Agentic Knowledge Computing for Automated Biomarker Validation: Triangulated Causal Graph Construction in ALS Research
Abstract
Amyotrophic Lateral Sclerosis (ALS) generates vast literature containing critical relationships between biomarkers, pathogenic mechanisms, and therapeutic targets. Extracting and validating these relationships at scale remains challenging due to biomedical language complexity and domain expertise requirements. We present a novel NLP framework combining foundation models with domain-specific embeddings to automatically extract, validate, and organize ALS knowledge from scientific literature. Our approach introduces the Triangulated Causal Validation Score (TCVS), a three-tier scoring mechanism fusing outputs from Mistral-7B, BioLinkBERT-large, and PubMedBERT-MNLI models against four curated gold standard ALS term lists. The framework processes documents through GROBID-based extraction, validates 4,689 unique terms and 3,840 causal relationships, achieving 94.62\% precision and 95.65\% recall against expert-labeled datasets. We construct a Causal Knowledge Graph (CKG) with weighted edges and apply Louvain community clustering to identify 150 major functional groups, revealing novel connections between biomarkers and ALS disease progression pathways.

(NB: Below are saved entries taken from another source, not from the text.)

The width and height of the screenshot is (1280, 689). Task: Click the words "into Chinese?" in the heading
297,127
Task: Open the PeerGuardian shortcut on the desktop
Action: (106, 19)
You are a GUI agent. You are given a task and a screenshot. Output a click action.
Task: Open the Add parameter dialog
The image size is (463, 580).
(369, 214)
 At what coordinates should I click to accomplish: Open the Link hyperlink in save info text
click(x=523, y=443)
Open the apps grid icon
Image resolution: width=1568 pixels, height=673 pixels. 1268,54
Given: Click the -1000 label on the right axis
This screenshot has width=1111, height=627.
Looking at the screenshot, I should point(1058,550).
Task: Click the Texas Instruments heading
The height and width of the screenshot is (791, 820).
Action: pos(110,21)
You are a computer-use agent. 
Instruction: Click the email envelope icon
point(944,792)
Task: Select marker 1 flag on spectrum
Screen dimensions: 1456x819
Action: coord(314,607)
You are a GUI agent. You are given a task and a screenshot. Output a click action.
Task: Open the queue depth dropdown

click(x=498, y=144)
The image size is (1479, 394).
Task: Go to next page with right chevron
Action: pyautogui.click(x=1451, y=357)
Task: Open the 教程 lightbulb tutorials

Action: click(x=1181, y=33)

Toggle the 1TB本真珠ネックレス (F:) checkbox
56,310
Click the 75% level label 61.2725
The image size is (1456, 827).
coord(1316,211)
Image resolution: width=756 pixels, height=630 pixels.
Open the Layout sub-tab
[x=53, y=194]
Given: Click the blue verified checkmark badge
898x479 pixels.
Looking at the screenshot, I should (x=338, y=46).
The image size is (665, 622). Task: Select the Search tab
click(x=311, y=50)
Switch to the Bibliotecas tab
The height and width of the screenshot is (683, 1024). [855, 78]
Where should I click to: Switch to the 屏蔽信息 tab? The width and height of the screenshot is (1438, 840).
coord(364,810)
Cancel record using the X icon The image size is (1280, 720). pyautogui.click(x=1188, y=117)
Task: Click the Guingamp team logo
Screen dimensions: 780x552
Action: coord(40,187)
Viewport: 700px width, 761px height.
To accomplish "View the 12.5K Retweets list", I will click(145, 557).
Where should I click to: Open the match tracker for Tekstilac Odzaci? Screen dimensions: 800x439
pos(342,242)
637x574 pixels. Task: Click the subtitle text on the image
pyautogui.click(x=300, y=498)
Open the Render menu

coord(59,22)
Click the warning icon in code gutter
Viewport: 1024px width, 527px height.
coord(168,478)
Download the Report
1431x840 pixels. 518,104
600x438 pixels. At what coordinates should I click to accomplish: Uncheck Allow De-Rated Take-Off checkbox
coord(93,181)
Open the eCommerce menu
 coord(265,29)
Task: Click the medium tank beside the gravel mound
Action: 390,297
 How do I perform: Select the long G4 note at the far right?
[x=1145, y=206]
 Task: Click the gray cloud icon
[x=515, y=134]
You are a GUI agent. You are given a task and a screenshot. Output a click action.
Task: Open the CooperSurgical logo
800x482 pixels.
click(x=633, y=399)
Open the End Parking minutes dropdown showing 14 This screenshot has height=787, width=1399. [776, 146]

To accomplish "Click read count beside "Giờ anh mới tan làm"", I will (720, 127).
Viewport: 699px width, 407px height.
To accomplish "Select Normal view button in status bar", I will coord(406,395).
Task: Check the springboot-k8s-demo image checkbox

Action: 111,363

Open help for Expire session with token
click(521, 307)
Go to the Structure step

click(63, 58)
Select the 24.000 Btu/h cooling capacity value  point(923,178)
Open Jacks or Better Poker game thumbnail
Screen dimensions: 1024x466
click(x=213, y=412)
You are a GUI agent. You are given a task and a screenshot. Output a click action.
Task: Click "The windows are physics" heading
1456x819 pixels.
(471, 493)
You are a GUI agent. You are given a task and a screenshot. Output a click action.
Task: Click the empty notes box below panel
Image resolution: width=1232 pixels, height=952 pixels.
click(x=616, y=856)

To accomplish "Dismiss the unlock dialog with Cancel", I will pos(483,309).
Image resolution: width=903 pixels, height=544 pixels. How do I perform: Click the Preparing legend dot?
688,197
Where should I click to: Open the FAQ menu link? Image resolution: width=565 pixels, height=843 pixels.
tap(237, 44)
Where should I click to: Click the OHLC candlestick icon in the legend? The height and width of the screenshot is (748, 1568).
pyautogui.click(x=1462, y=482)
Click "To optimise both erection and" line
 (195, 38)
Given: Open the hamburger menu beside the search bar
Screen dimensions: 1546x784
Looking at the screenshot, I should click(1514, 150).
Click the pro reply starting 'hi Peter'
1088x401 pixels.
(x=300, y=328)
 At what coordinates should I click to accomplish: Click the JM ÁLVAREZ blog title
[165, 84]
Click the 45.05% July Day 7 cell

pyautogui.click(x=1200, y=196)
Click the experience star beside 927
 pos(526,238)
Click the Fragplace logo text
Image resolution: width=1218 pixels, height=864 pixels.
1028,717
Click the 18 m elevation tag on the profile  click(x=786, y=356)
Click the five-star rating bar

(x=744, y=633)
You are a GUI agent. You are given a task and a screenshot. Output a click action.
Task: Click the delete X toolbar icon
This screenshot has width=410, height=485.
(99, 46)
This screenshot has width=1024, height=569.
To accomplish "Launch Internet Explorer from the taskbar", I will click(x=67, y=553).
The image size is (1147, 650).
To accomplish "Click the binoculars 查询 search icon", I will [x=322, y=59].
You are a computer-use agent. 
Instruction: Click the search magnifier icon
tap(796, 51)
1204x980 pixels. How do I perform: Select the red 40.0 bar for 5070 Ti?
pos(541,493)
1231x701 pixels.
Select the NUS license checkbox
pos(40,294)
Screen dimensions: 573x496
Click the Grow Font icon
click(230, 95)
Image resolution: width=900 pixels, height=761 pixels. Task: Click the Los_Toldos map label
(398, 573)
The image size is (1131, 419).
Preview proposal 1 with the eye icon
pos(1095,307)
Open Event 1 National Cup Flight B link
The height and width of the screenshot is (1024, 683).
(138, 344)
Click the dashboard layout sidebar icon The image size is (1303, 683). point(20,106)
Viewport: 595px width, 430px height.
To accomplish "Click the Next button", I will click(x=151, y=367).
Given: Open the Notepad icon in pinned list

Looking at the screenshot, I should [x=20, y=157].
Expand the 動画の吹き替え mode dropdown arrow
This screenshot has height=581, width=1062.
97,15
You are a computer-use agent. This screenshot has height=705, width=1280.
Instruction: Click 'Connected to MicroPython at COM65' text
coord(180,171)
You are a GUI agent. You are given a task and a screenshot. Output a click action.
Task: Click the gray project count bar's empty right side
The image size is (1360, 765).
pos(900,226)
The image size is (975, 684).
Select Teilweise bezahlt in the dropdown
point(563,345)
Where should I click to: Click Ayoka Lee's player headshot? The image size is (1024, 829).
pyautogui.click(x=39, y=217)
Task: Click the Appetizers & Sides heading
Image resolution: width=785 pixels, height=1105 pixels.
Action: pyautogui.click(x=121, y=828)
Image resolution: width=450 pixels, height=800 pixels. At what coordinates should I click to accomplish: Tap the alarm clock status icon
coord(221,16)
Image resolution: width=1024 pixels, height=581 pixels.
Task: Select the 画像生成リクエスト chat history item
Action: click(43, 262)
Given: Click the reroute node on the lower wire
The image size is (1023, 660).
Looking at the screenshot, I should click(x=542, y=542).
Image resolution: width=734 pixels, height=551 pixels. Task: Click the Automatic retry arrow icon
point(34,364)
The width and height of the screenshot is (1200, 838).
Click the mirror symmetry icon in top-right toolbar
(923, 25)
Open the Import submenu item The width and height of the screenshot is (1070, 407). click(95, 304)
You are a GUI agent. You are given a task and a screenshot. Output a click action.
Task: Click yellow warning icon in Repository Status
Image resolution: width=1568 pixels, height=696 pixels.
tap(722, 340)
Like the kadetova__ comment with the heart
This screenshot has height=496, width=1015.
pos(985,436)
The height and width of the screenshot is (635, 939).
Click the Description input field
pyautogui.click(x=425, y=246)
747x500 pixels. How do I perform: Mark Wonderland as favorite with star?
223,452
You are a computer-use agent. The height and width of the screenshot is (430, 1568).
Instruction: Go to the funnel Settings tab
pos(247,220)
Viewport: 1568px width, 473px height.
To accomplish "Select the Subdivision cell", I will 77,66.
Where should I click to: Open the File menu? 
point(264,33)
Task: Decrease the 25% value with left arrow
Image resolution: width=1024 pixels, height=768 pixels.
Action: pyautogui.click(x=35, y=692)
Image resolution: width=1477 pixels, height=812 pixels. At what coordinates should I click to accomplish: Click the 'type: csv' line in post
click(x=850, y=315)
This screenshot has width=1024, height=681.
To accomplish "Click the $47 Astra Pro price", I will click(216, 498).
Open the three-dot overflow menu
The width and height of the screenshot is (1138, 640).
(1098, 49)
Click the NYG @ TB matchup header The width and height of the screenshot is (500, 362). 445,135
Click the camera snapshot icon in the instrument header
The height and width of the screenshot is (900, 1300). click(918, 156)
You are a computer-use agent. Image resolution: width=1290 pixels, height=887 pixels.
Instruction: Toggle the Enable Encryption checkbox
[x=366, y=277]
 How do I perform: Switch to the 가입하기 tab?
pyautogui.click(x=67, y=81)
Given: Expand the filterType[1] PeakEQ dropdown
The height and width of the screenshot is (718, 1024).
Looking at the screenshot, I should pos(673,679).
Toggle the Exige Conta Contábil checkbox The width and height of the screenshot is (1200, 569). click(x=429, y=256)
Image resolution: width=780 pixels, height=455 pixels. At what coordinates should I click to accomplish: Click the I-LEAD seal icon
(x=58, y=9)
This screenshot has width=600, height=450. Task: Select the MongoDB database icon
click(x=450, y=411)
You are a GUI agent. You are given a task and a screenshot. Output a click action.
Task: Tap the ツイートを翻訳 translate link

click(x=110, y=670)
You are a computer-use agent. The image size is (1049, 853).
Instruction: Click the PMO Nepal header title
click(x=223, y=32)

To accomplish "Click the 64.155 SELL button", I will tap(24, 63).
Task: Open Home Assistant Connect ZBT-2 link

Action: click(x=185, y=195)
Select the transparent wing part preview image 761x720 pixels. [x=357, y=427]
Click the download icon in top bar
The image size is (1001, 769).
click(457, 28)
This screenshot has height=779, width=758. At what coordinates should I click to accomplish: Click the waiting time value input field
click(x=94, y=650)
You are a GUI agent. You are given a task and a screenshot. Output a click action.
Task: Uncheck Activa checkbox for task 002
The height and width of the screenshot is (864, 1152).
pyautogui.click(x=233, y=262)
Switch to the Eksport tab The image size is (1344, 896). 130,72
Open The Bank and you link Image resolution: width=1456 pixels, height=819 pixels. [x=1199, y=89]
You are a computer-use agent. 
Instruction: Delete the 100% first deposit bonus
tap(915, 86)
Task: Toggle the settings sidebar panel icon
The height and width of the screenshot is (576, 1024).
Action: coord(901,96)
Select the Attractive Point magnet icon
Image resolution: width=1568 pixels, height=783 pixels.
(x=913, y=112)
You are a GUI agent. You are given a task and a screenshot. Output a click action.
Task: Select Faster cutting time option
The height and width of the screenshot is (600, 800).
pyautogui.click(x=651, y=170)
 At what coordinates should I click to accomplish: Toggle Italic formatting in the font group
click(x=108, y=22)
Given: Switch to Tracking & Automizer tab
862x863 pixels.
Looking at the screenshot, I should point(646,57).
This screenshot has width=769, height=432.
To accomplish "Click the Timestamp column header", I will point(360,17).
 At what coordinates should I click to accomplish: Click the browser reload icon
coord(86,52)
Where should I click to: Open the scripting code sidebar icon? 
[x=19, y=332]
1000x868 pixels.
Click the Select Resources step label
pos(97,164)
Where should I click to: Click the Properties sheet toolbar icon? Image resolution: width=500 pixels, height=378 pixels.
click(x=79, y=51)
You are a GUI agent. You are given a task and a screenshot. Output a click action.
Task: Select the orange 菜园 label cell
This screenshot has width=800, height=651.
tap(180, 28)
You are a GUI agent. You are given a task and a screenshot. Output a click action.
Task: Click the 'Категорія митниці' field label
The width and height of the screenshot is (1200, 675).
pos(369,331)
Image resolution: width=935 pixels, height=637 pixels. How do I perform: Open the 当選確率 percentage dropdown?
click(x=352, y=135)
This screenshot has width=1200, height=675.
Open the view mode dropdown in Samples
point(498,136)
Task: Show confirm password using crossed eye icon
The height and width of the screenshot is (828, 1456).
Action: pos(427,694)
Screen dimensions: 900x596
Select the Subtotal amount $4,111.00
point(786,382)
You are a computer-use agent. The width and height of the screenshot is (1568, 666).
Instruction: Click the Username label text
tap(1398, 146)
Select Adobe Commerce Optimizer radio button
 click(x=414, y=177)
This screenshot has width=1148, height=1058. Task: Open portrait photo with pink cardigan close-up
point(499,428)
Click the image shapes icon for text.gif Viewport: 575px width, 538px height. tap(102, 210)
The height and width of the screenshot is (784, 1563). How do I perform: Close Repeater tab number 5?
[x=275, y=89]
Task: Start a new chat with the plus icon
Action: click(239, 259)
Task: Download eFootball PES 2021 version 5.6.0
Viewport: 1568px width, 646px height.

Counterfactual analysis demonstrates the framework's ability to predict downstream effects of biomarker or genetic perturbations. We further propose agentic extensions enabling collaborative multi-agent systems for specialized knowledge curation and graph-based retrieval augmented generation. This work contributes: (1) TCVS - a generalizable validation methodology; (2) hybrid node-matching and similarity computation; (3) demonstration of multi-model fusion advantages; and (4) a reproducible pipeline with agentic extensibility for domain-specific knowledge graph construction, reducing manual curation effort by 40\% while maintaining expert-level accuracy.